Extract to read:
┄┄┄┄┄┄┄┄┄┄

Such a less vulnerable authentication may be carried out at a lower
cost while at the same time making it very difficult to fabricate
cloned objects using a simple memory by a third party with harmful
intentions.
[0016] According to one aspect, a method is provided for
authentication of an object by a device, with the object storing a
signature associated with the object. The method comprises
generation within the object of at least one piece of information
for personalization of the object using at least the stored
signature, and at least one indication associated with the object
and communicated without contact by the device to the object during
the authentication. The method may further comprise a contactless
communications to the device of the at least one piece of
personalized information, at least one determination by the device
of the signature based on at least the one piece of personalized
information and on the at least one indication, and at least one
verification of the signature by the device.
[0017] Thus, during the authentication, at least one
personalization of the signature stored in the object may be
carried out upon the initiative of the device and within the
object. The at least one personalized signature may be subsequently
transmitted to the device, which allows the device, having
knowledge of this or of these personalization(s), to extract the
signature from it to carry out at least once the verification of
this signature.
[0018] This therefore makes it very difficult to use a simple
memory by a third party with harmful intentions for cloning the
object. It would cause this third party with harmful intentions to
provide a specific electronic circuit comprising, for example, an
FPGA component or a microcontroller in order to clone the object.
This would not be cost effective for the third party.
[0019] In such a manner as to render the personalization of the
object even more secure, the at least one indication may
advantageously be generated by the device during the
authentication.
[0020] Furthermore, the generation of this indication
advantageously may comprise generation of an unpredictable
variable, for example, a pseudo-random or random number. This
renders the authentication even more robust and, in particular,
allows a device to potentially be able to authenticate several
times the same object with different personalizations at each
authentication request.
[0021] One way of rendering the authentication even more robust is
to insert redundancy into the personalization of the stored
signature. Such redundancy may, for example, be obtained by using
several (at least two) different indications associated with the
object which will lead to the generation of several (at least two)

┄┄┄┄┄┄┄┄┄┄

Data extracts:
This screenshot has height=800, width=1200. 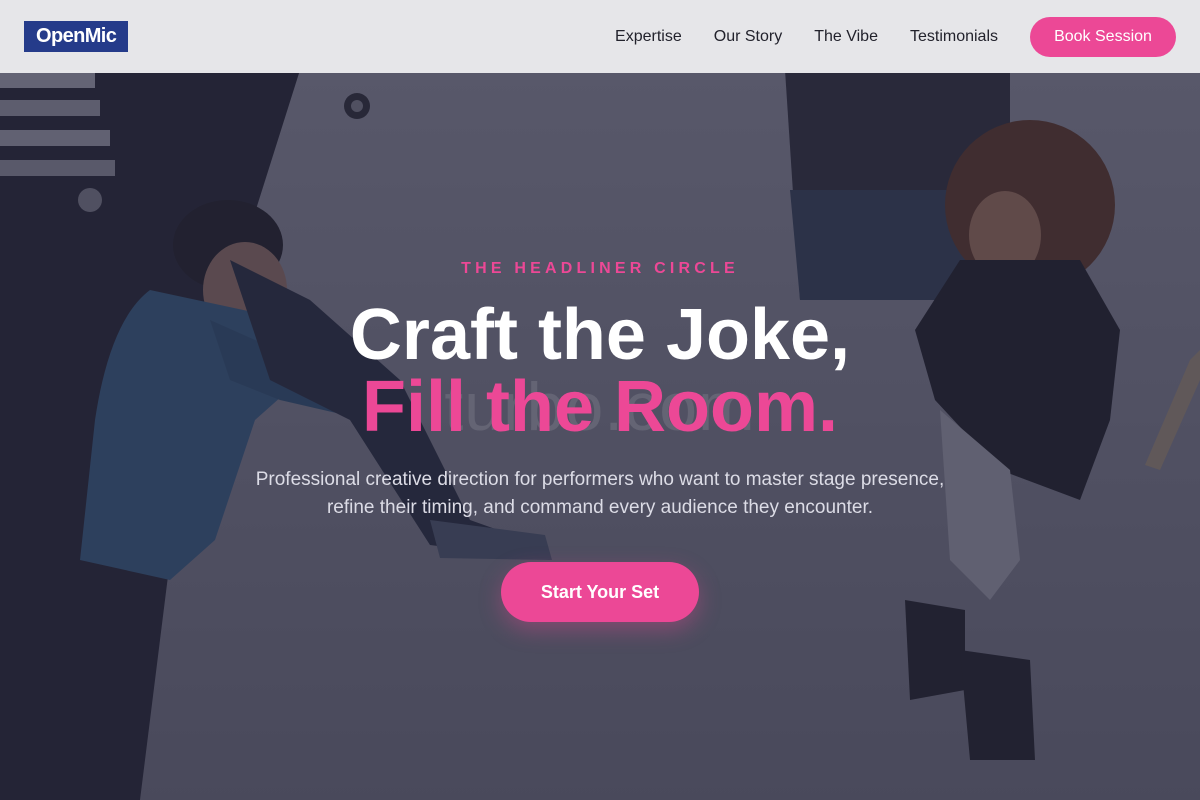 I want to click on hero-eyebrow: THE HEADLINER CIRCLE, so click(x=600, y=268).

┄┄┄┄┄┄┄┄┄┄

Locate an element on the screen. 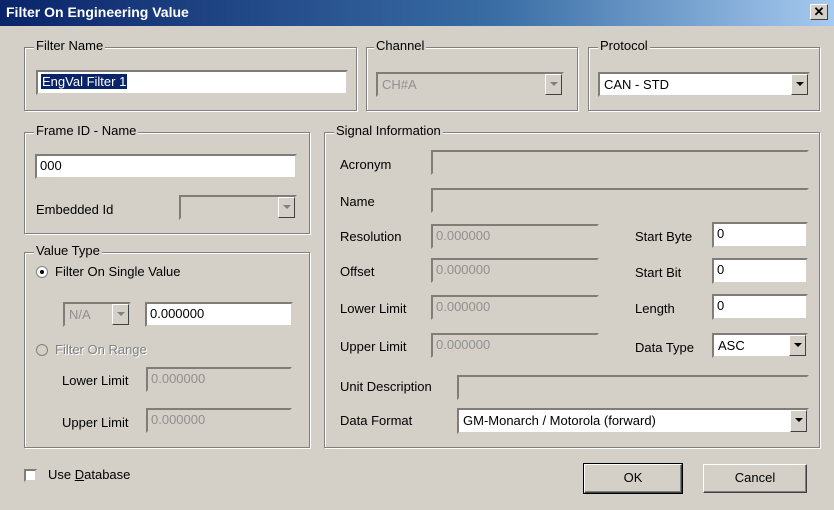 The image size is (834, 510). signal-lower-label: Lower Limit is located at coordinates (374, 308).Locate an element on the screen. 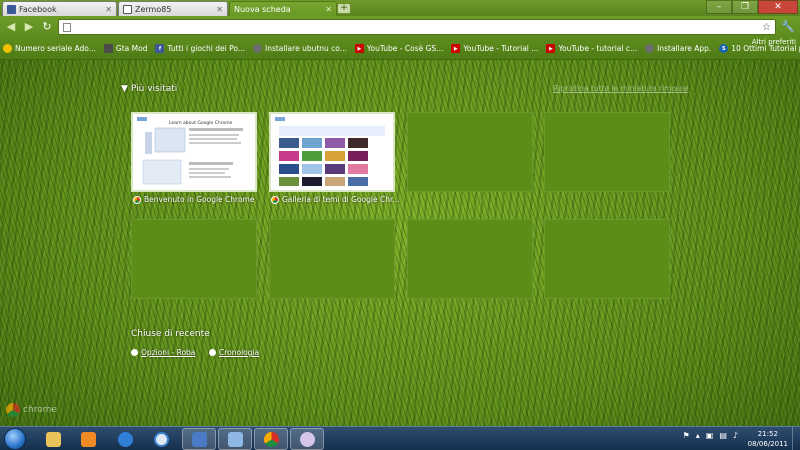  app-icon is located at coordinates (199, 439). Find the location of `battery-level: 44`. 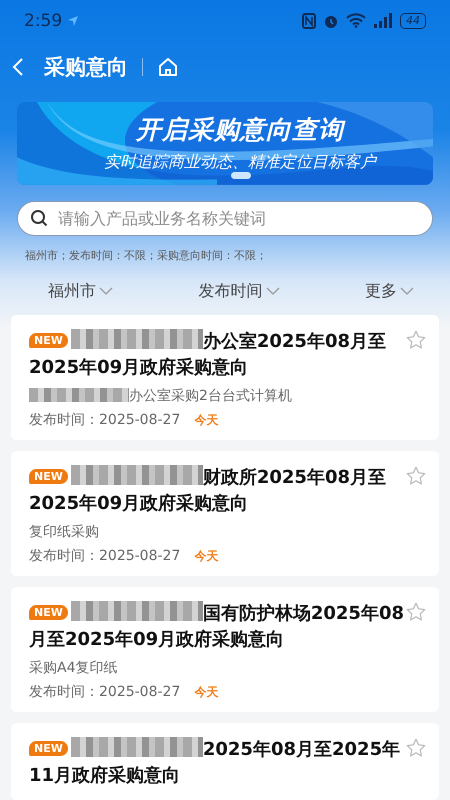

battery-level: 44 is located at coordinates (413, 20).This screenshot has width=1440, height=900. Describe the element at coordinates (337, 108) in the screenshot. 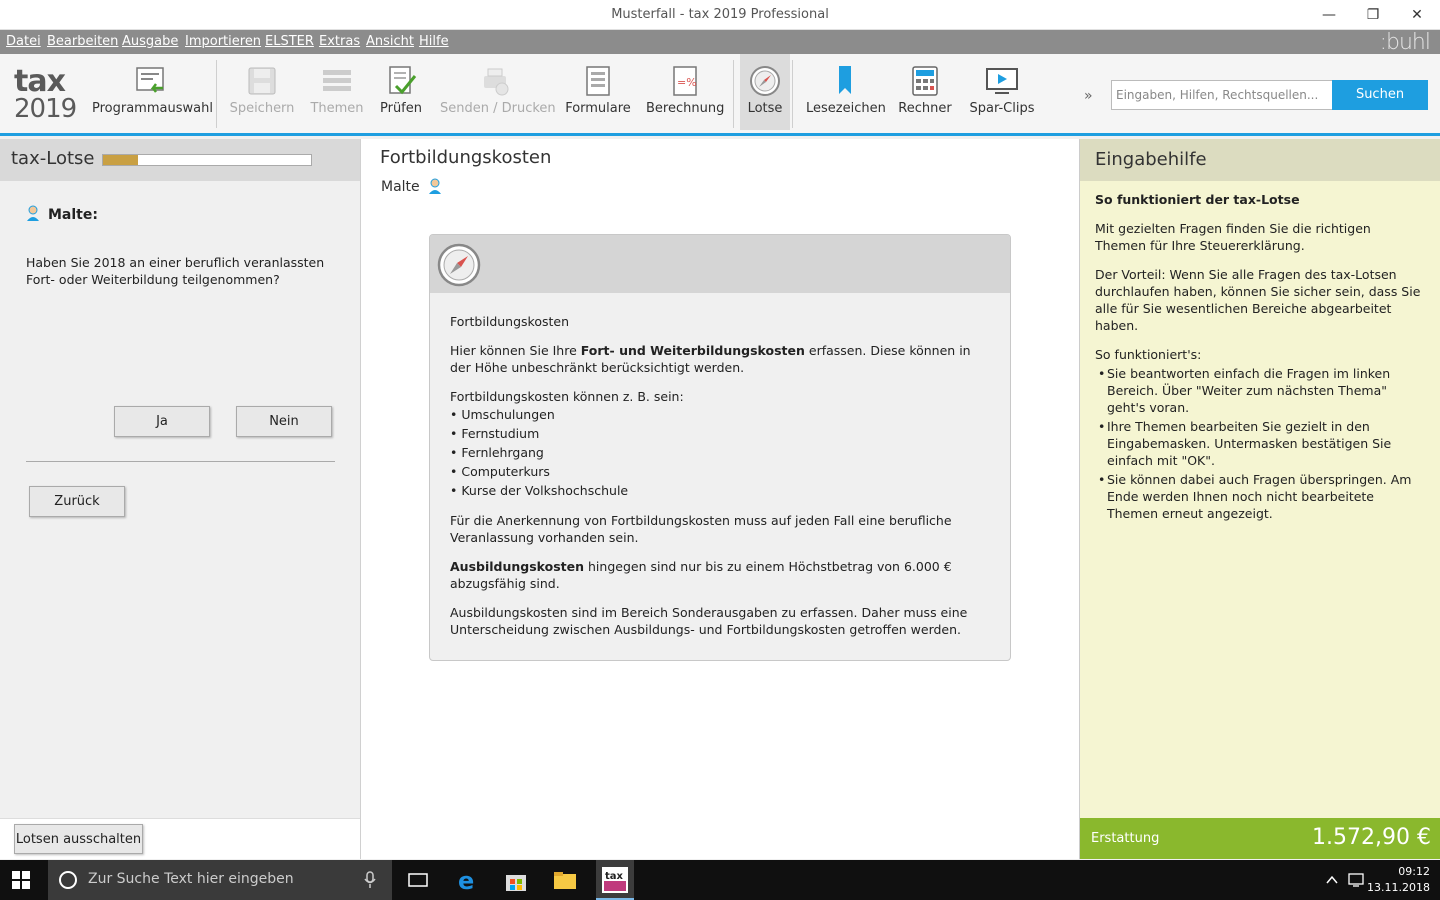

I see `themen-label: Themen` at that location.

┄┄┄┄┄┄┄┄┄┄

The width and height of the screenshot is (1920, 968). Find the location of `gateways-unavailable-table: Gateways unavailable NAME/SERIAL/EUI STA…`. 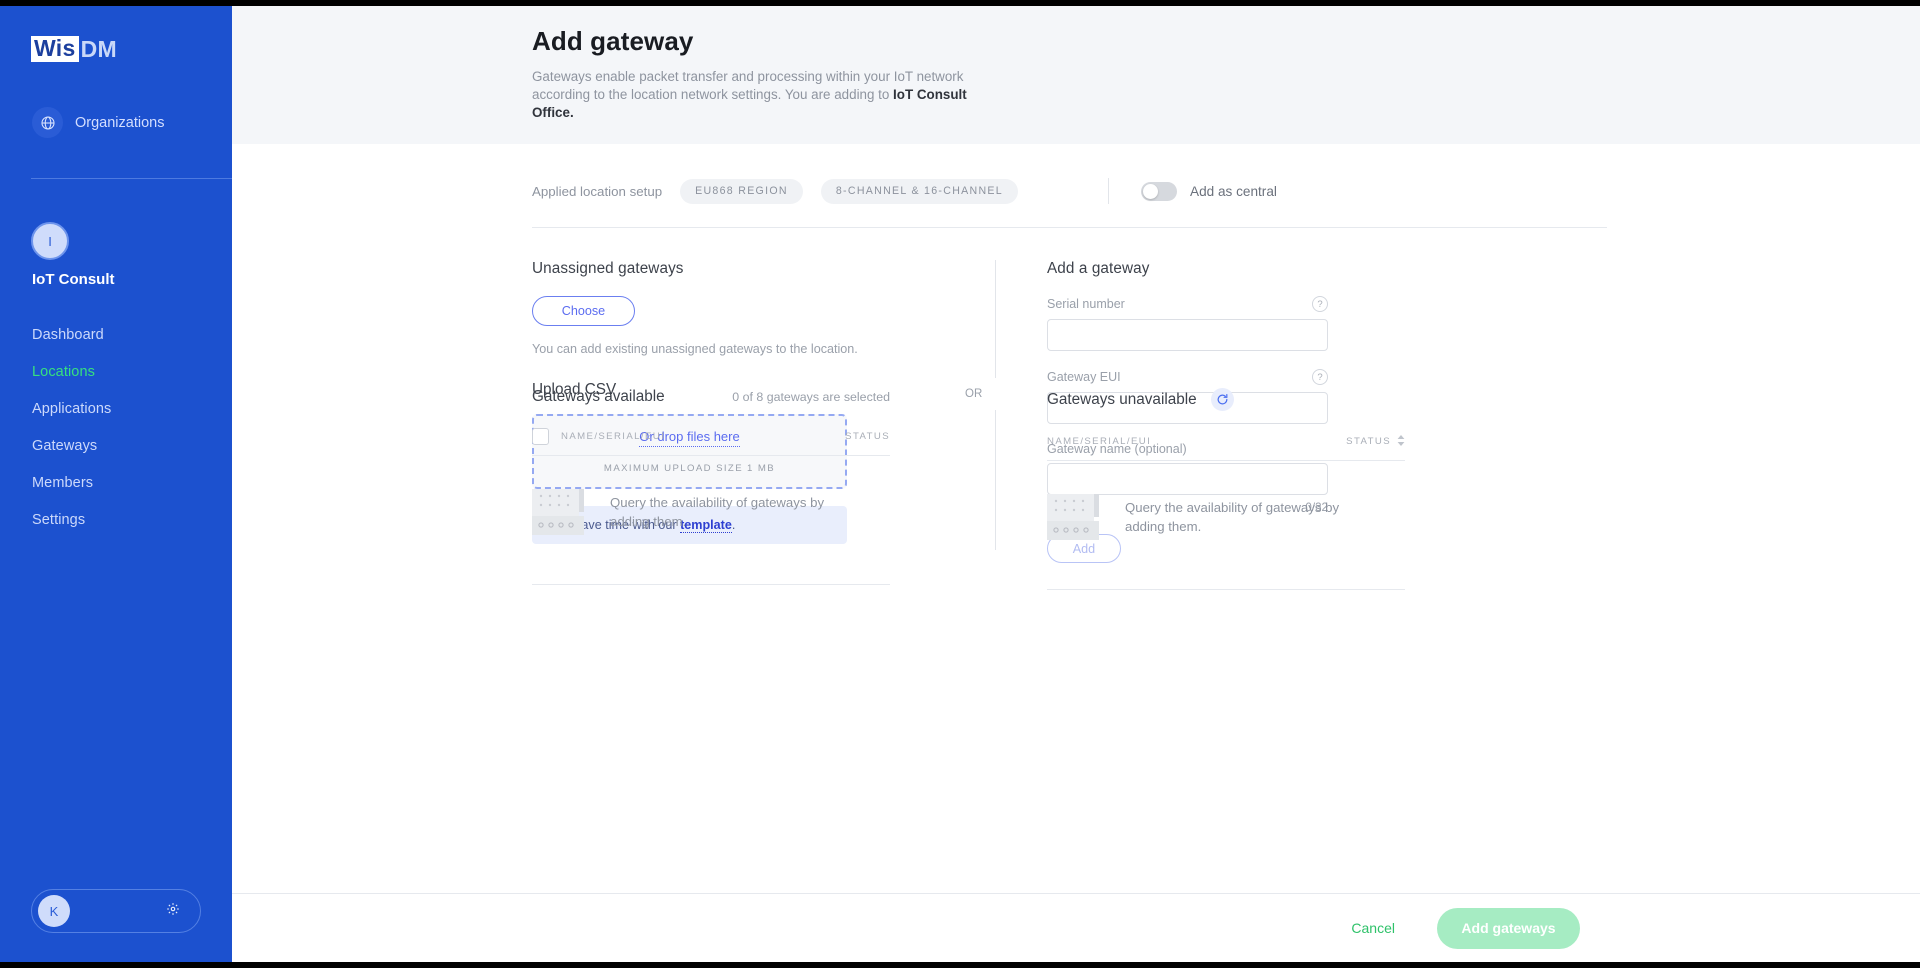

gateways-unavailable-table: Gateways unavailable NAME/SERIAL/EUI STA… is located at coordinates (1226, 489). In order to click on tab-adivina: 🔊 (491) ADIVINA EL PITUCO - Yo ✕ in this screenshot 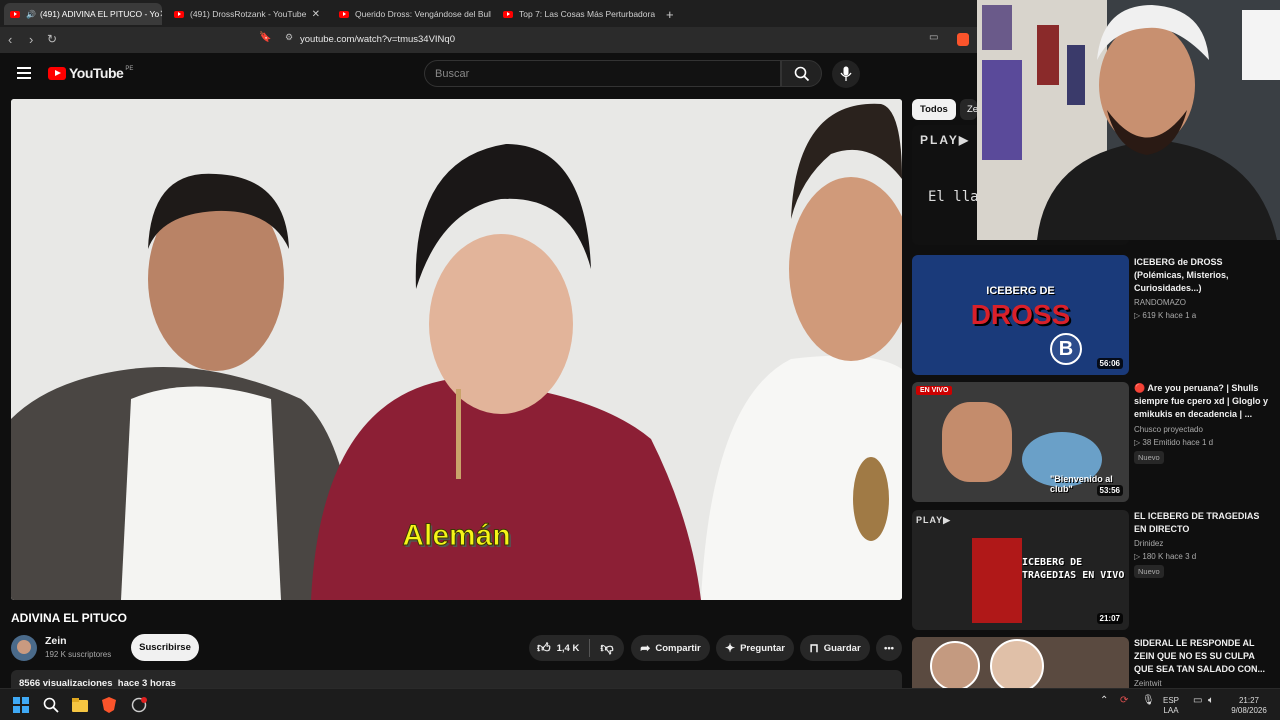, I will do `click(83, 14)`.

┄┄┄┄┄┄┄┄┄┄

Problem requirements:
Copy the passage on object authentication above word for word, starting with "[0020] Furthermore, the" and going on through "of several (at least two)".

Output of the exercise:
[0020] Furthermore, the generation of this indication
advantageously may comprise generation of an unpredictable
variable, for example, a pseudo-random or random number. This
renders the authentication even more robust and, in particular,
allows a device to potentially be able to authenticate several
times the same object with different personalizations at each
authentication request.
[0021] One way of rendering the authentication even more robust is
to insert redundancy into the personalization of the stored
signature. Such redundancy may, for example, be obtained by using
several (at least two) different indications associated with the
object which will lead to the generation of several (at least two)